Journal of Clinical Epidemiology
Volume 61, Issue 12 , Pages 1197-1204, December 2008

The conclusions on the effectiveness of homeopathy highly depend on the set of analyzed trials

  • R. Lüdtke

      Affiliations

    • Karl und Veronica Carstens-Stiftung, Essen, Germany
    • Corresponding Author InformationCorresponding author. Am Deimelsberg 36, D-45276 Essen, Deutschland. Tel.: +49 (0)201 56305-16; fax +49 (0)201 56305-30.
  • ,
  • A.L.B. Rutten

      Affiliations

    • Commissie Methode en Validering, Artsenvereniging voor homeopathie VHAN (Association of Dutch homeopathic physicians), Breda, The Netherlands

Accepted 18 June 2008. published online 02 October 2008.

Abstract 

Objective

Shang's recently published meta-analysis on homeopathic remedies (Lancet) based its main conclusion on a subset of eight larger trials out of 21 high quality trials (out of 110 included trials). We performed a sensitivity analysis on various other meaningful trial subsets of all high quality trials.

Study Design

Subsets were defined according to sample size, type of homeopathy, type of publication, and treated disease/condition.
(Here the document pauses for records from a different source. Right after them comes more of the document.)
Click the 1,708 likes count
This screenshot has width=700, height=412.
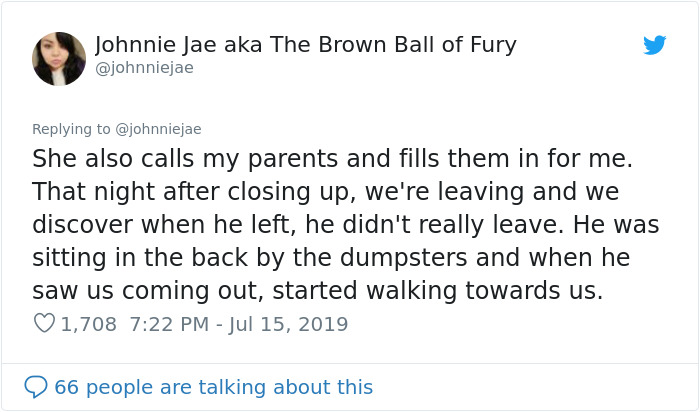pyautogui.click(x=88, y=325)
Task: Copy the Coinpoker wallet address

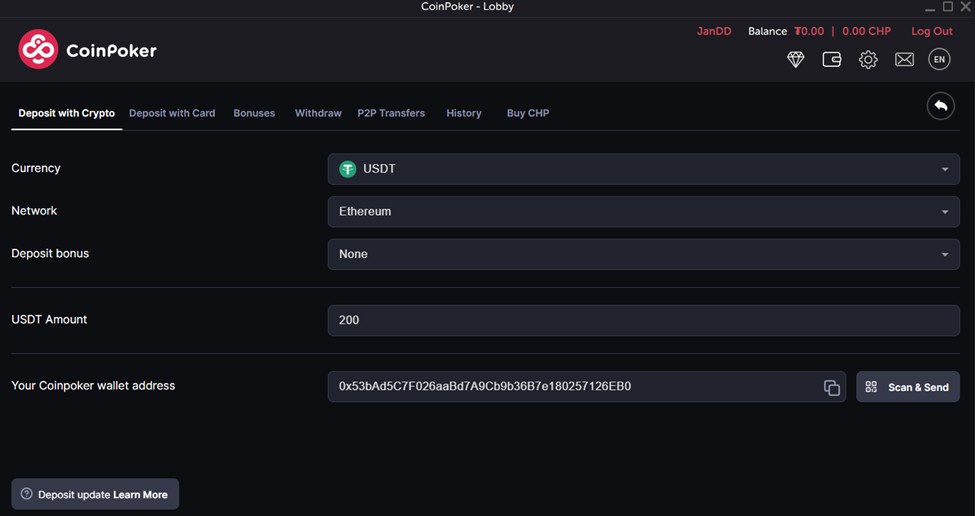Action: click(x=831, y=388)
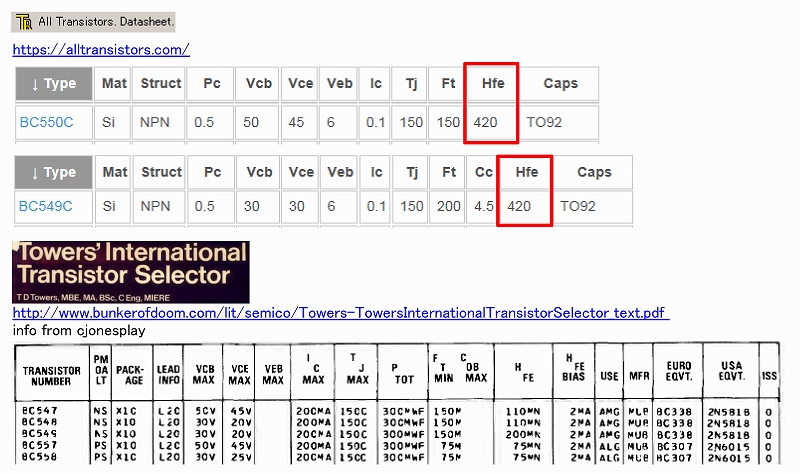Click Hfe column header in BC549C table
This screenshot has height=474, width=800.
point(525,172)
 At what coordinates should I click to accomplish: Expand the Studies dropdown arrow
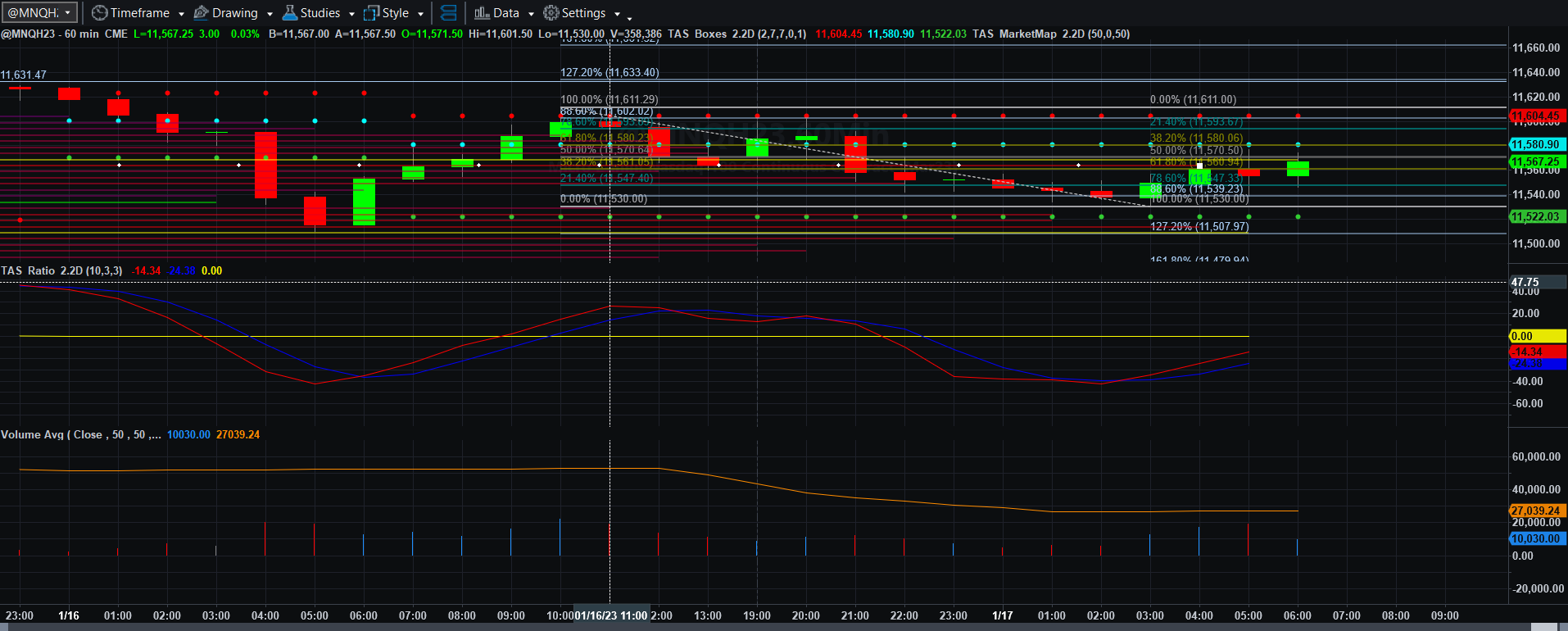351,14
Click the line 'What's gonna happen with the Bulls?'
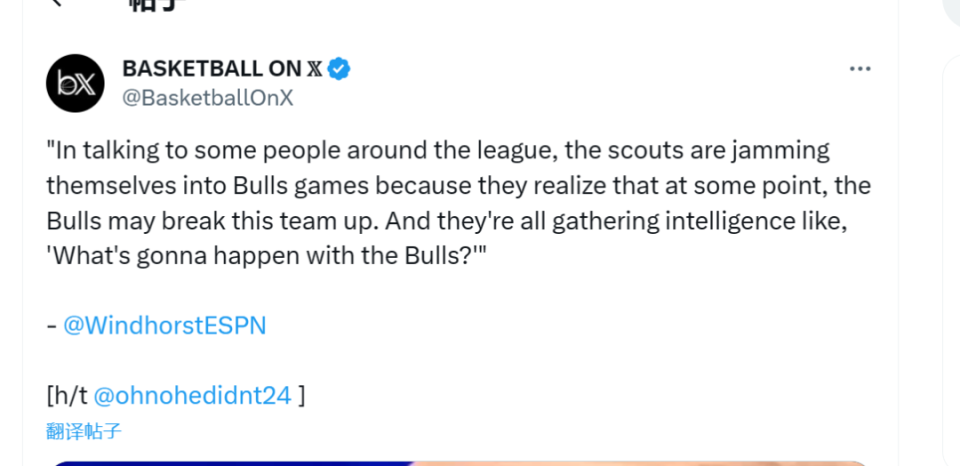This screenshot has height=466, width=960. pos(266,256)

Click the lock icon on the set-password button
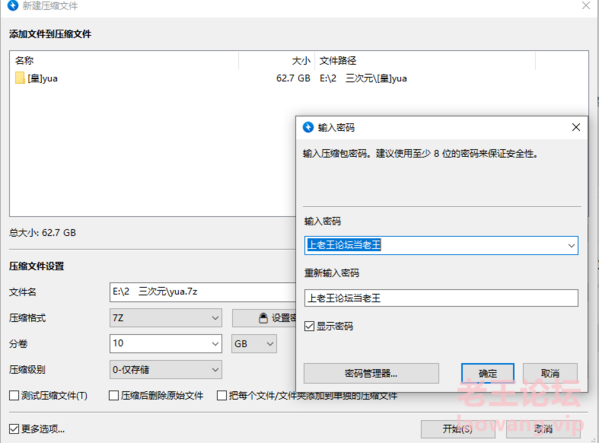263,318
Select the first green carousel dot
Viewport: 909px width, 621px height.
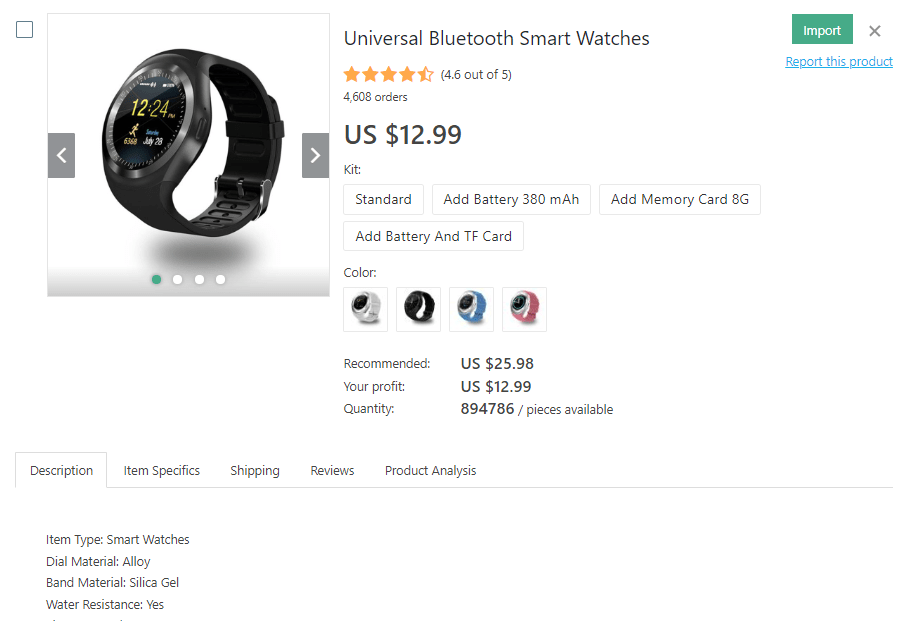pos(157,279)
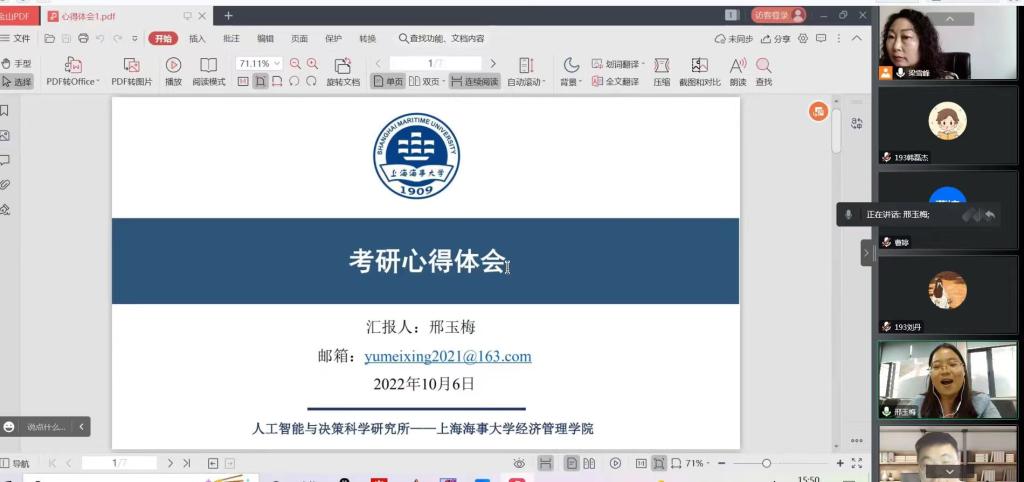Open the 插入 ribbon tab
Screen dimensions: 1024x482
197,39
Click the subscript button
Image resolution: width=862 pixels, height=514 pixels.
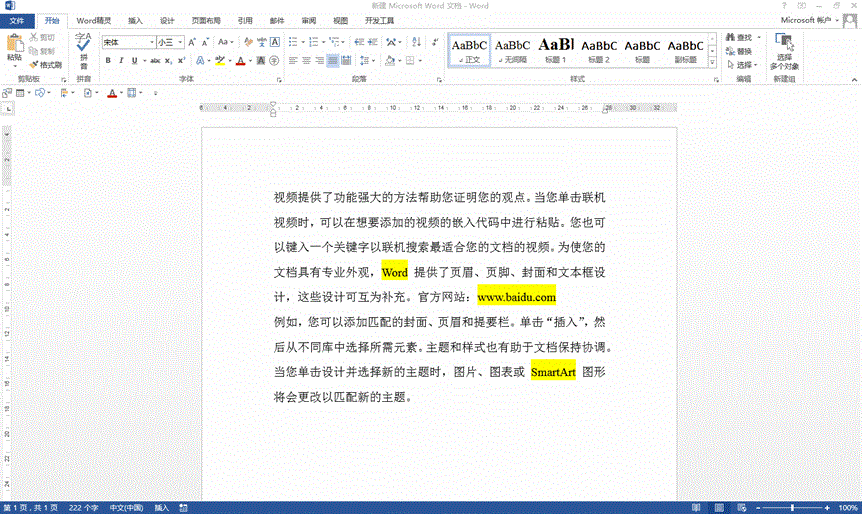[x=169, y=61]
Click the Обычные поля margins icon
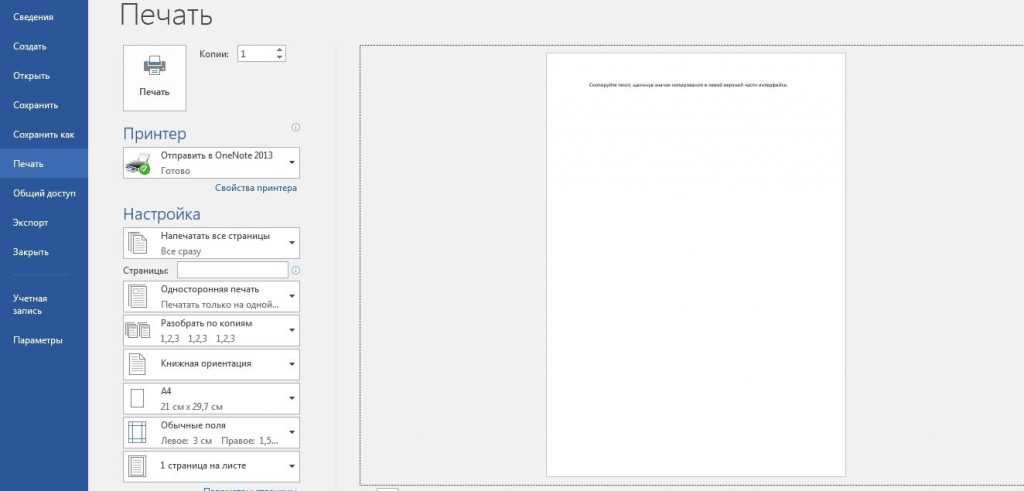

For each subset, we estimated the overall odds ratios (ORs) from random effect meta-analyses.

Results

All trials were highly heterogeneous (I2=62.2%). Homeopathy had a significant effect beyond placebo (OR=0.76; 95% CI: 0.59–0.99; p=0.039). When the set of analyzed trials was successively restricted to larger patient numbers, the ORs varied moderately (median: 0.82, range: 0.71–1.02) and the P-values increased steadily (median: 0.16, range: 0.03–0.93), including Shang's results for the eight largest trials (OR=0.88, CI: 0.66–1.18; P=0.41).

Shang's negative results were mainly influenced by one single trial on preventing muscle soreness in 400 long-distance runners.

Conclusions

The meta-analysis results change sensitively to the chosen threshold defining large sample sizes. Because of the high heterogeneity between the trials, Shang's results and conclusions are less definite than had been presented.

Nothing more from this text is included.